Outra característica dos nazistas é o desprezo pela democracia, mesmo uma democracia como a brasileira totalmente controlada pela compra de políticos com o dinheiro de empresas nas eleições, legal ou ilegalmente. Os nazistas tentaram dar um golpe em 8 de novembro de 1923, que fracassou. A história ficou conhecida como o golpe da cervejaria (p. 128).
Como diz Silvia, Hitler abominava a democracia. Assim também pensam alguns brasileiros que sem constrangimento saíram às ruas em 2016 pedindo “intervenção militar”. Para Hitler e para alguns brasileiros, só um governo ditatorial coloca ordem na casa. Ou seja, desprezar e destruir a democracia não passa de um pensamento alinhado ao nazismo. “O tema preferido do líder nazista em seus pronunciamentos passou a ser o colapso da Alemanha. No lugar dos judeus, seus ataques se voltaram contra o sistema parlamentarista e a democracia” (p. 226). Até o termo “Terceiro Reich”, que significa ‘terceiro império’, dá o sentido de negação da democracia.
Os “Documentos de Boxheim”, redigidos por líderes do partido nazista, “postulavam a revogação da Constituição democrática de Weimar e a instauração de uma ditadura militar pela SA” (p. 245). No Brasil de hoje, não existe coisa mais neonazista do que pedir uma ditadura militar.
Uma outra característica dos nazistas é o ‘culto ao líder”, ou na Alemanha, ‘culto ao Führer. O modelo nazista é o mesmo dos fascistas italianos com o duce Benito Mussolini. O culto começou a acontecer nos grandes acontecimentos do partido. “Os eventos comeram a girar exclusivamente em torno de Hitler, que deles sempre saía ovacionado” (p. 114). Para os seguidores, os nazistas produziam Hitler como um mito. Para o jornal Münchener Post, “os nazistas estariam fabricando um messias, a partir de um mero demagogo de rua” (p.114)
Família, decência, ordem, líder, mito, violência, intervenção militar etc são discursos comuns no Brasil do século 21. E você pode até se identificar com toda essa ladainha que parece ser a panaceia de todos os problemas.

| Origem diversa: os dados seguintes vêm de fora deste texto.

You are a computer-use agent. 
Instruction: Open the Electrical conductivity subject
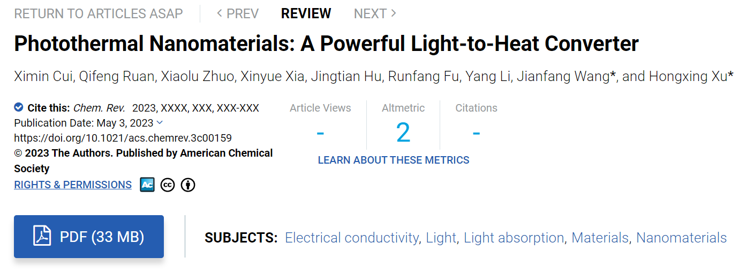tap(351, 238)
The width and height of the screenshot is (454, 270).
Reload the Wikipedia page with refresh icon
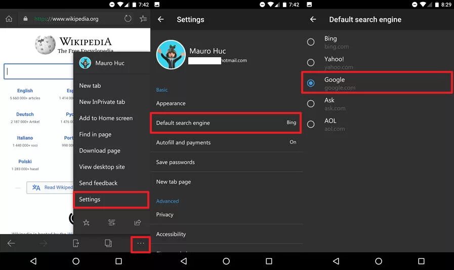[128, 19]
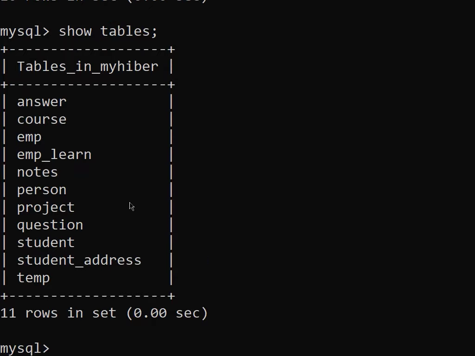Click the '(0.00 sec)' timing text
Image resolution: width=475 pixels, height=356 pixels.
tap(167, 313)
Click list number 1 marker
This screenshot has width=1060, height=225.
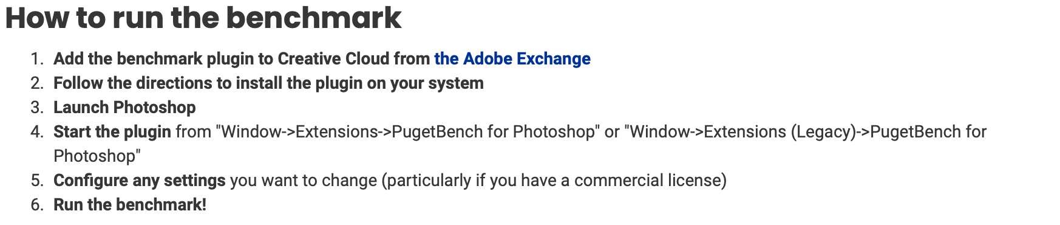point(38,59)
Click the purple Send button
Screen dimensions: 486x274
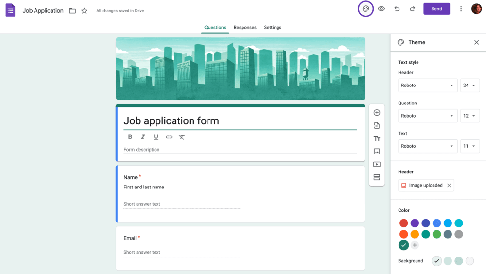[436, 9]
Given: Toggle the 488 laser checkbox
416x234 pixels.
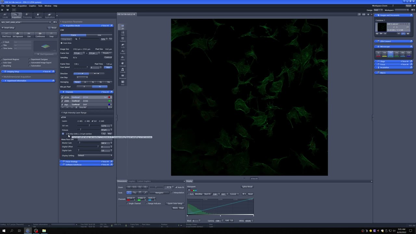Looking at the screenshot, I should 85,121.
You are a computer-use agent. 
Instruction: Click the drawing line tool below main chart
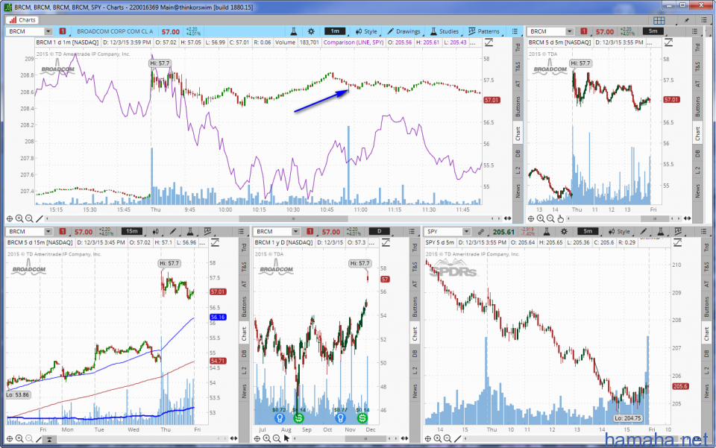point(39,219)
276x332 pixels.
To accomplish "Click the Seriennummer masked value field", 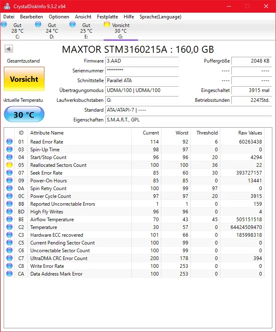I will click(142, 71).
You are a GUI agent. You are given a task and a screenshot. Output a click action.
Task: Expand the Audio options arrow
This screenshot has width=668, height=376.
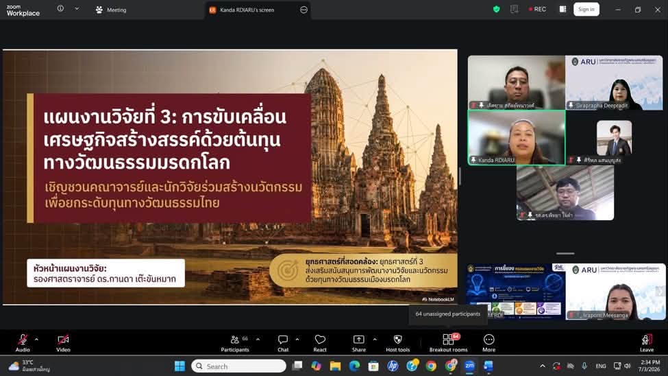pyautogui.click(x=36, y=340)
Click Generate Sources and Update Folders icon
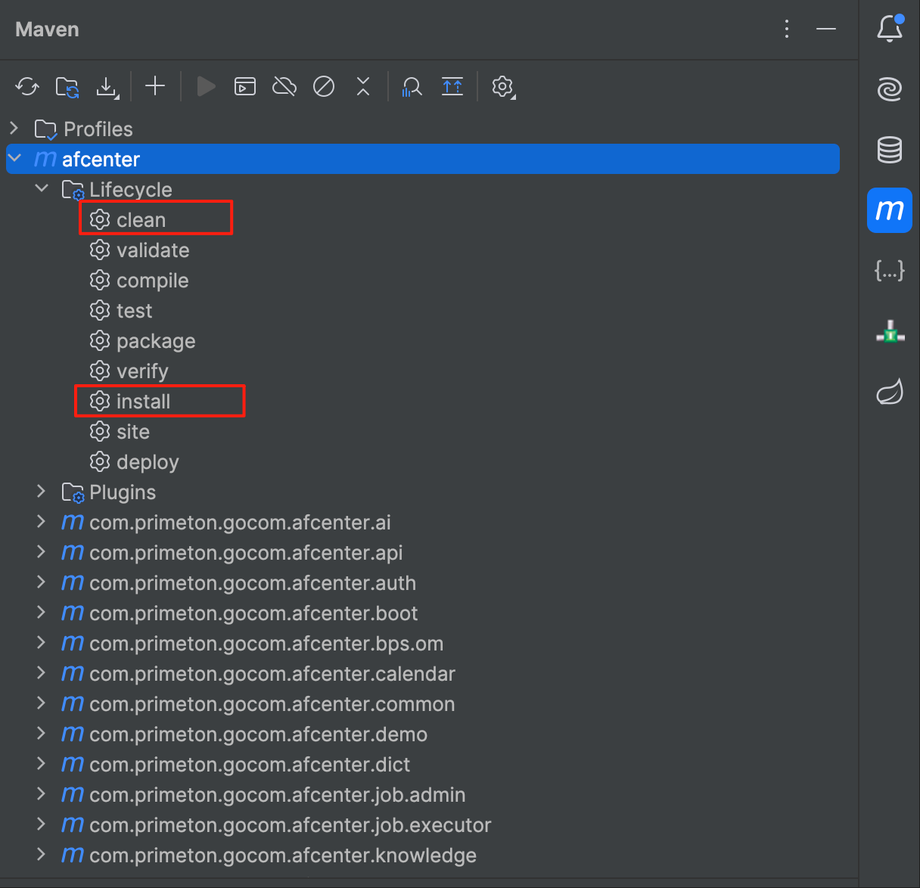920x888 pixels. pyautogui.click(x=67, y=87)
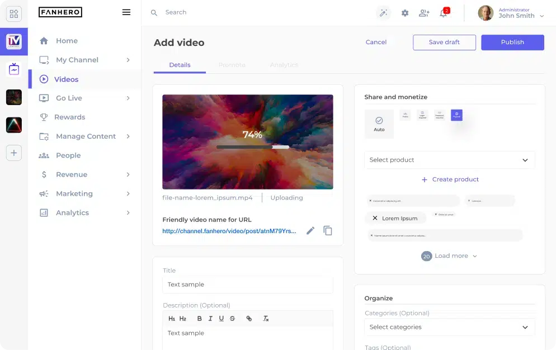Select the Auto sharing option
Viewport: 556px width, 350px height.
tap(379, 124)
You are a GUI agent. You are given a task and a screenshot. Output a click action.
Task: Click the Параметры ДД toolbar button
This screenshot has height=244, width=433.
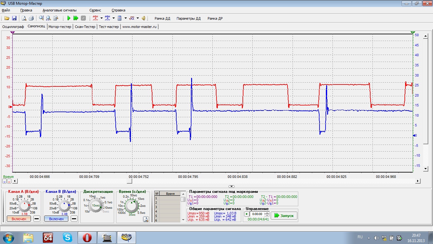[x=189, y=18]
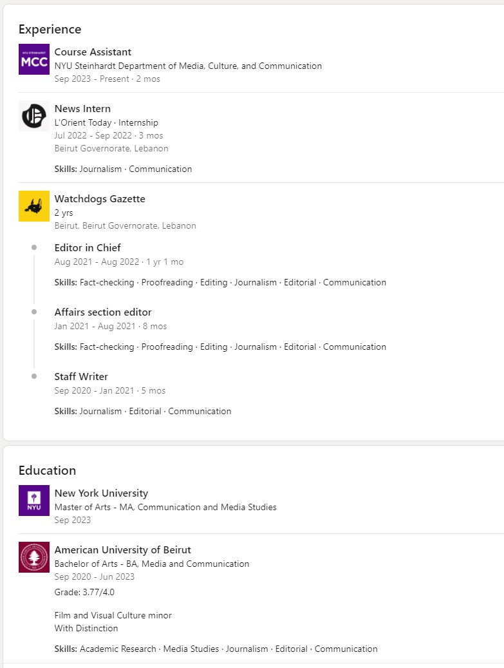
Task: Click the Editor in Chief timeline bullet
Action: 34,247
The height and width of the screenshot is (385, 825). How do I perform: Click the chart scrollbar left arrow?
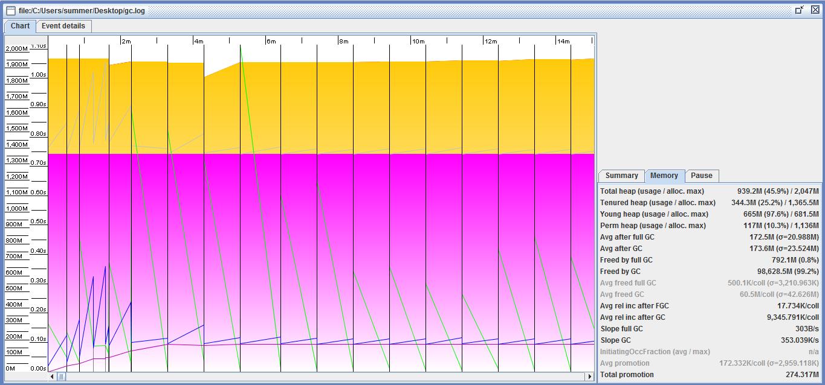point(53,377)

Mas o recado que a história nos deixa é mais cruel.
Quando você defende o Estado como promotor da violência, em algum momento ela vai voltar as caras para você. Após exterminar os adversários, os nazistas começaram a ver seus adversários dentro do próprio do ninho nazista. Entre 30 de junho e 1 de julho de 1934, no episódio conhecido como Pacto da Alemanha, um agrupamento nazistas promoveu uma onda de assassinatos dos próprios nazistas. Entre as vítimas, estava o ex-chefe da SA, Ernest Röhm e vários integrantes do partido. Mas o caso de Herbert Hentsch talvez tenha sido mais ilustrativo:
“Já passa das dez e meia da noite quando o jovem Herbert Hentsch, membro da SA de Dresden, na Saxônia, recebeu um telefonema. Três camaradas da organização chamaram-no para um encontro. O rapaz de 26 anos vestiu seu uniforme pardo (da SA nazista) e despediu-se de sua mãe, a viúva Klara Bochmann, prometendo não demorar. Ele não voltaria mais para casa. Seu corpo foi encontrado várias semanas depois daquela noite de 4 de novembro de 1932. Herntsch havia sido espancado e assassinado com um tiro no peito. Amarrado pelas pernas e enfiado num saco plástico cheio de pedras, seu corpo foi jogado numa represa” (p.265)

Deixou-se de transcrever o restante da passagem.